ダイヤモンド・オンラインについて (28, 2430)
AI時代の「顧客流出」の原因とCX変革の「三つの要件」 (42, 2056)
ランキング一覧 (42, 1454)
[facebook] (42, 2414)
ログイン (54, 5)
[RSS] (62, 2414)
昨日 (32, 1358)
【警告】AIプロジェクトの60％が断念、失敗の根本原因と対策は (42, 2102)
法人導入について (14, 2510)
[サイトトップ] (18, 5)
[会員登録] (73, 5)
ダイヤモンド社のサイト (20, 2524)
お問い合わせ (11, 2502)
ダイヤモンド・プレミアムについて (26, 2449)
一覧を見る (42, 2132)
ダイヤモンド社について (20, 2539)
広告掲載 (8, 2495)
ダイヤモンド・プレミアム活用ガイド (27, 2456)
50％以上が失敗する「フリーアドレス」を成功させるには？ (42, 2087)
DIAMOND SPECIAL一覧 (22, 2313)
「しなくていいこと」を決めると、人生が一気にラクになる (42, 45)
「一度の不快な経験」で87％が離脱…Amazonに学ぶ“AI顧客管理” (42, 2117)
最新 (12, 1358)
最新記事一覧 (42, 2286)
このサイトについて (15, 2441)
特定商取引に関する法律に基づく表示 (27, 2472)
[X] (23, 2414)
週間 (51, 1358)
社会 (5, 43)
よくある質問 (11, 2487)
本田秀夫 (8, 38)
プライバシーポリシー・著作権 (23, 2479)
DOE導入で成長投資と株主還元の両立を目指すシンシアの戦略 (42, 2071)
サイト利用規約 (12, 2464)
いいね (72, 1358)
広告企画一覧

..........

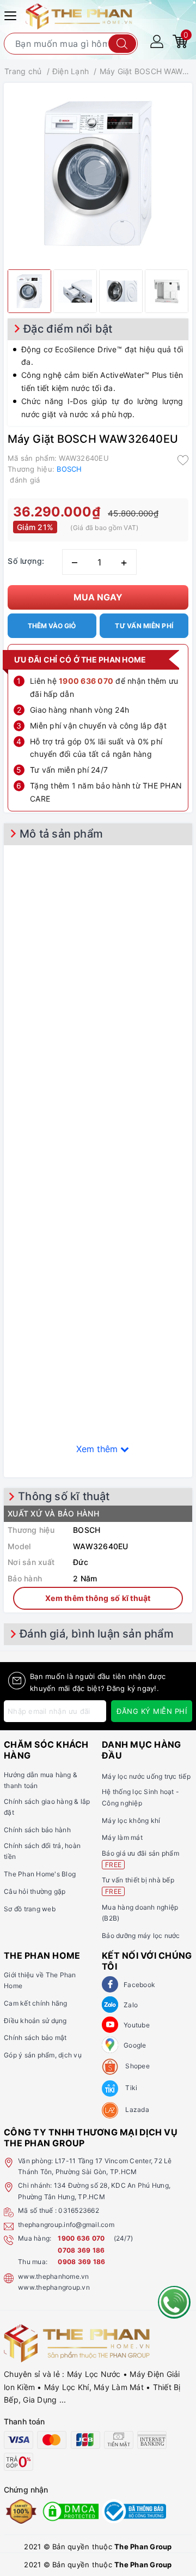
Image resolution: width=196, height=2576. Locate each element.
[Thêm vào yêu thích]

..........

> [Required action]: Above are the records; from them, give again exactly the lines from the one containing "ダイヤモンド・オンラインについて (28, 2430)" to the one containing "[会員登録] (73, 5)", both lines included, and nothing more.

> [The completed task]:
ダイヤモンド・オンラインについて (28, 2430)
AI時代の「顧客流出」の原因とCX変革の「三つの要件」 (42, 2056)
ランキング一覧 (42, 1454)
[facebook] (42, 2414)
ログイン (54, 5)
[RSS] (62, 2414)
昨日 (32, 1358)
【警告】AIプロジェクトの60％が断念、失敗の根本原因と対策は (42, 2102)
法人導入について (14, 2510)
[サイトトップ] (18, 5)
[会員登録] (73, 5)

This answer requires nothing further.